月のシズク
mamico



 奇妙な共同生活?

ひとあし先においとました研究室の忘年会の帰り道、イルミネーションに彩られた
住宅街をぽくぽく歩いていると、ピロロンとメイルの着信音がポケットで響く。

「今日、行ってもいいですか?」
送り主はさっきまで一緒にわいわい飲んでいた妹ちゃん。
電車もまだある時間だったけれど、こっちに帰ってきたいそうな。
ちょっと過保護で心配性で甲斐性ナシの姉、「いいよ」の返事。

午前零時に帰宅すると、シゴト帰りの編集長が今から新刊を届けてくれる
との連絡。その30分後、右側のライトを茶色のガムテープを貼り付けた
神戸ナンバーの深緑の車、ご到着。なんでも木にぶつけたそうな。(苦笑)
久しぶりに会う編集長は、休日返上の仕事続きで疲弊ガオ。眼の下のくまちゃん。

「愚痴は許さんが紅茶は淹れたる」などと、新刊と引き替えに茶を差し出す。
そこに、ピンポーン、と妹ちゃん、ご来店。ご帰宅?いえ、ご到着。(笑)
「ただいまー」と元気よく挨拶し、黒い皮のブーツを脱ぎ、てててと寝室へ
向かってゆく。その後ろ姿を、ぽかんと追う編集長のアホっ面。

「なんかジブンちみたいだね」
編集長が、隣室でコートを脱ぐ妹ちゃんに声をかける。
実は今月号から妹ちゃんも寄稿しているので、編集長への顔合わせは既済。
へへへっ、と笑いながら、妹ちゃんは私たちがお茶をのんでる台所へ入ってくる。
時すでに午前1時をゆうに回っている。
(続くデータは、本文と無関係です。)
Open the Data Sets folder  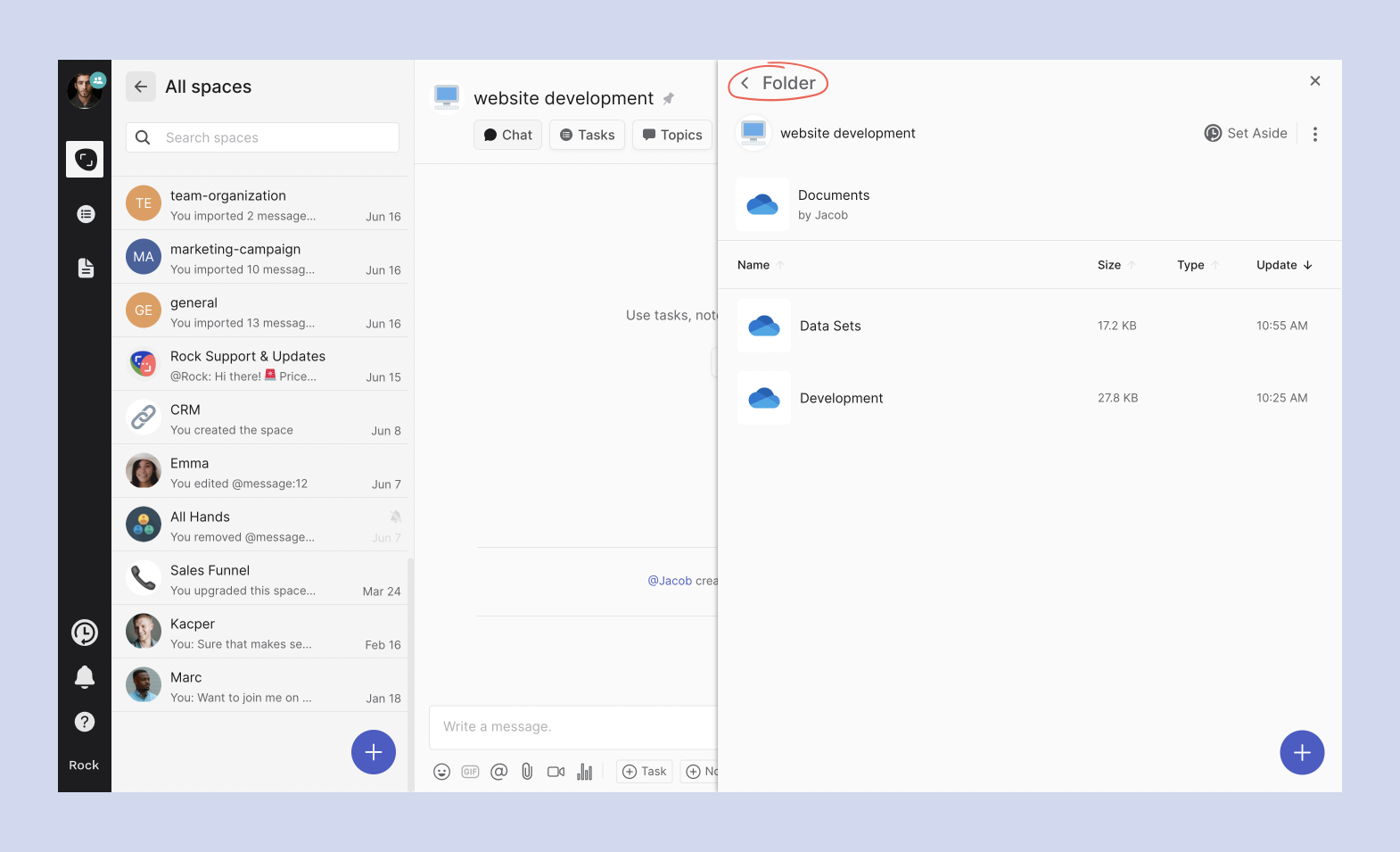[x=829, y=326]
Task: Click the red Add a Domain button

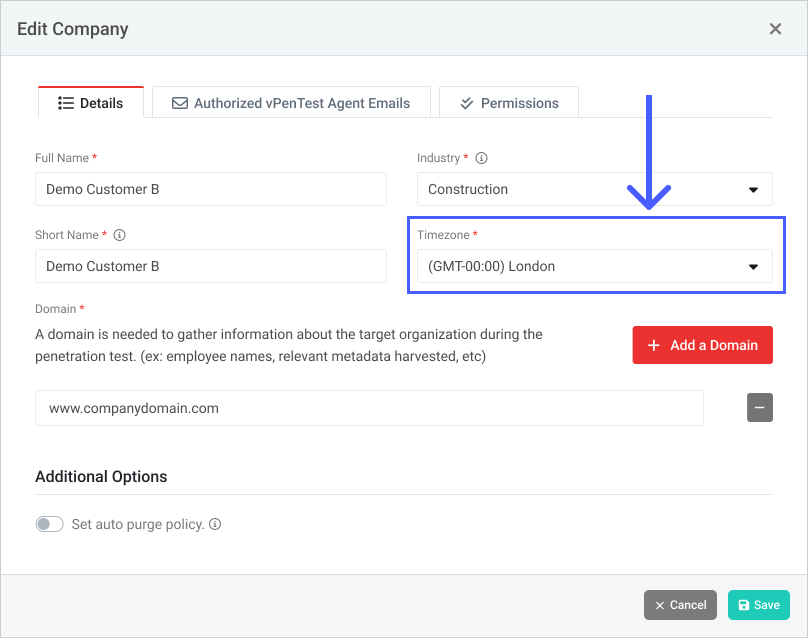Action: (702, 345)
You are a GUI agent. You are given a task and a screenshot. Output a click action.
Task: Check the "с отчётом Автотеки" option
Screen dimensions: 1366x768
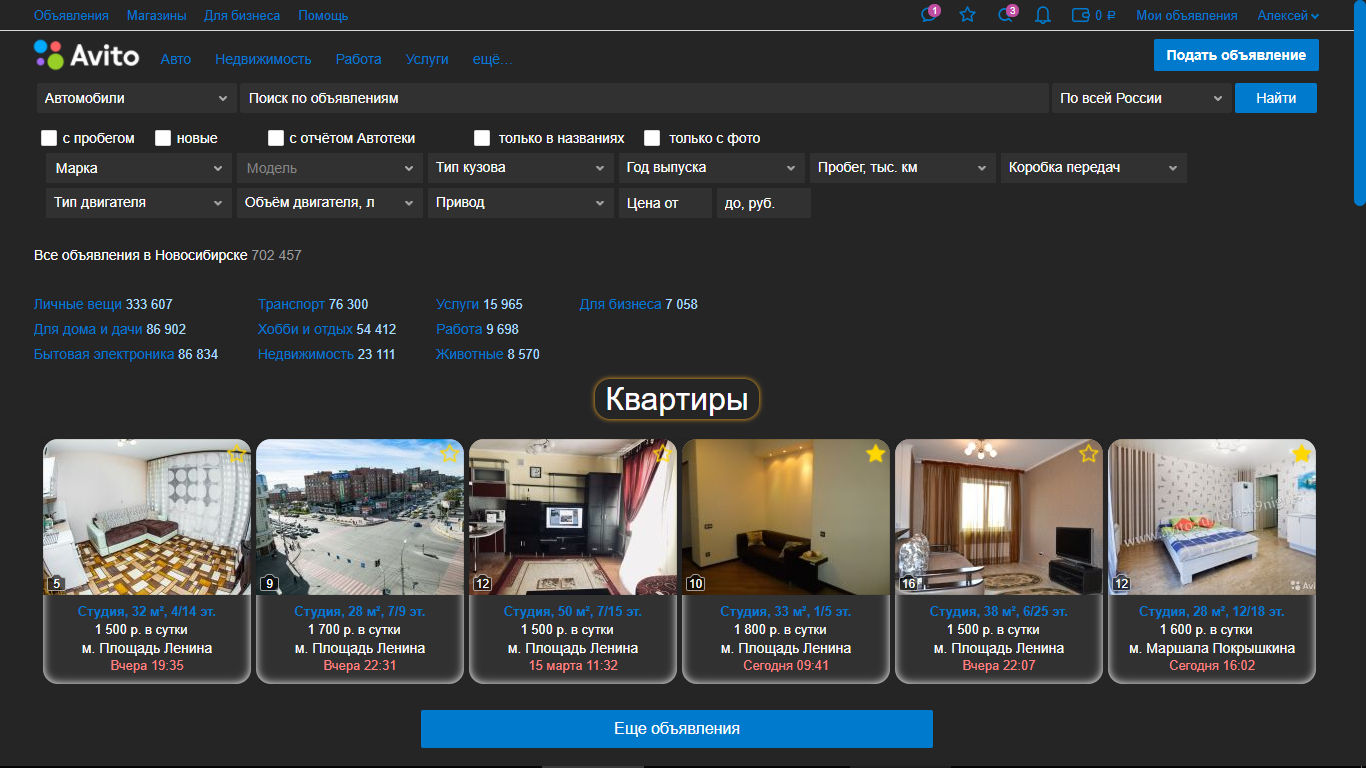coord(276,138)
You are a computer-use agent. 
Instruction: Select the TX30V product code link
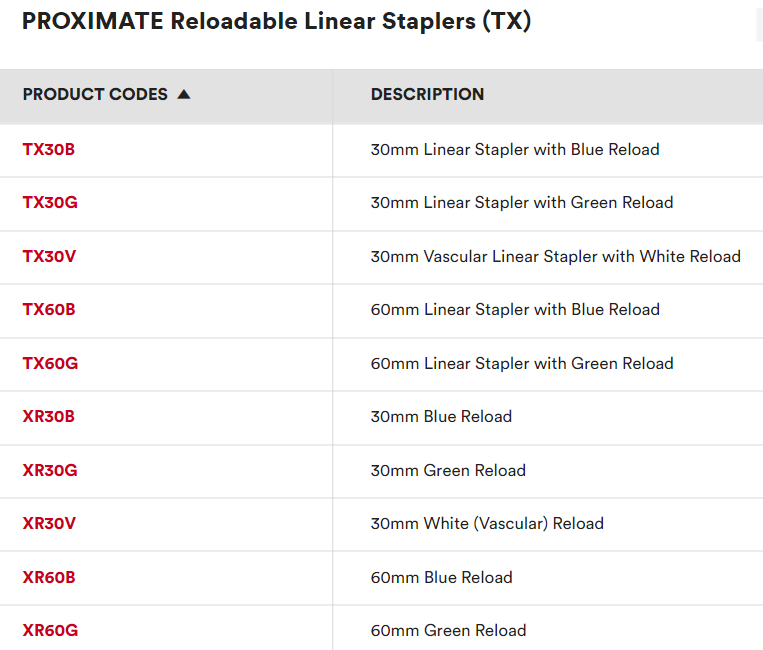point(49,256)
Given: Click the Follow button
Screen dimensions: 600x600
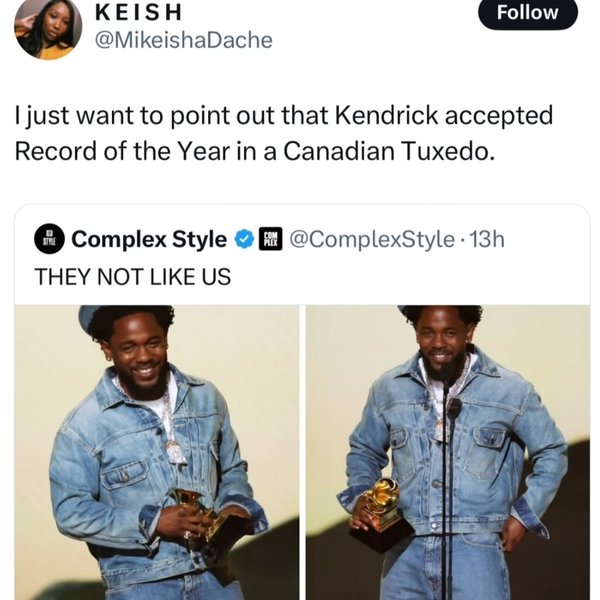Looking at the screenshot, I should point(528,13).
なんだか妙なさんにん。

「あ、シャシン、撮ろっか」
おもむろにデジカメを取り出し、ミニサイズの三脚にセッティングするあたし。
そして深夜の台所で、せこせこと寄り集まり、持ち寄りの笑顔を向けるさんにん。
納められた画像は、奇妙なほどしっくりと馴染んでいて、まるで昔からの同居人のよう。

共同生活。
あこがれていないわけでもナイけれど。